### What to do
Pick out all lines with the word "will" from the records that follow.

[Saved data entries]
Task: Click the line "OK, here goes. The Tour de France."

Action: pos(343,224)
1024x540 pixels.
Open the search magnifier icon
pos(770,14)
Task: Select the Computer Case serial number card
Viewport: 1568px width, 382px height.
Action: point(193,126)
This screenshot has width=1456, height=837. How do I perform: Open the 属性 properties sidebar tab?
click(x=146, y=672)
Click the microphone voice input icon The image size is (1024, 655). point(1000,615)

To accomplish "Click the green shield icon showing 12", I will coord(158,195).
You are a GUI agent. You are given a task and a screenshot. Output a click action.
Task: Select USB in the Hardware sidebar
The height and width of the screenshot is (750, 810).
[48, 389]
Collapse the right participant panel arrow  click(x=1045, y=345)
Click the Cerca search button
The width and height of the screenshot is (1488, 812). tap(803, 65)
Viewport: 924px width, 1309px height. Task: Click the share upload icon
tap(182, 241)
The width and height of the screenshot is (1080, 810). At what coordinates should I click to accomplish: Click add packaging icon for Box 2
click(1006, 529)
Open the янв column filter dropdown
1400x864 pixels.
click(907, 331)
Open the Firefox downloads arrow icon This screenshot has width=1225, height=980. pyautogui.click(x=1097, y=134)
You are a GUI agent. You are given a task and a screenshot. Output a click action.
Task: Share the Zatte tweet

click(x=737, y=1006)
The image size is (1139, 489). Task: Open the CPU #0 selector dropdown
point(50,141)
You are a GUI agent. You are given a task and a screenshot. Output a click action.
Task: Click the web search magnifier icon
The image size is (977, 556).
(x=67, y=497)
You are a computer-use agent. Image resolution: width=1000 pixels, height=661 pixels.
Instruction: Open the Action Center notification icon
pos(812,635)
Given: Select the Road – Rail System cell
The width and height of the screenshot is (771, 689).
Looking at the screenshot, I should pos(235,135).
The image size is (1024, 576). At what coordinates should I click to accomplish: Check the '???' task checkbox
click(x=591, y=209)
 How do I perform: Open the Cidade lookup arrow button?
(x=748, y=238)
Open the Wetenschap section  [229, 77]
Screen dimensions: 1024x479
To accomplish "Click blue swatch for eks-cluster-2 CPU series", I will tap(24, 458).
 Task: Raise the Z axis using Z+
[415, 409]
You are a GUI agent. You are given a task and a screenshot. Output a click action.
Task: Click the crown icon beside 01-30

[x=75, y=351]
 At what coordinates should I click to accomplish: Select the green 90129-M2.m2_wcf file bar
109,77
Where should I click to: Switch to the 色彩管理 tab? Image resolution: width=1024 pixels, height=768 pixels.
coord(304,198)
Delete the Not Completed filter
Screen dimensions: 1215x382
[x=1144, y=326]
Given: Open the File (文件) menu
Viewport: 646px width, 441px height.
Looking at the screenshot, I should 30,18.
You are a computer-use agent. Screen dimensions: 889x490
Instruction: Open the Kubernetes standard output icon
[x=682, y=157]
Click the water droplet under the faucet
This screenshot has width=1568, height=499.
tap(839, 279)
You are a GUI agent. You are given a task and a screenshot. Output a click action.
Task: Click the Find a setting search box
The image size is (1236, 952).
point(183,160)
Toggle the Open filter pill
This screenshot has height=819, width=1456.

### Answer box
To accomplish "Click the green shield icon showing 12", I will coord(158,195).
To accomplish "Click blue swatch for eks-cluster-2 CPU series", I will tap(24, 458).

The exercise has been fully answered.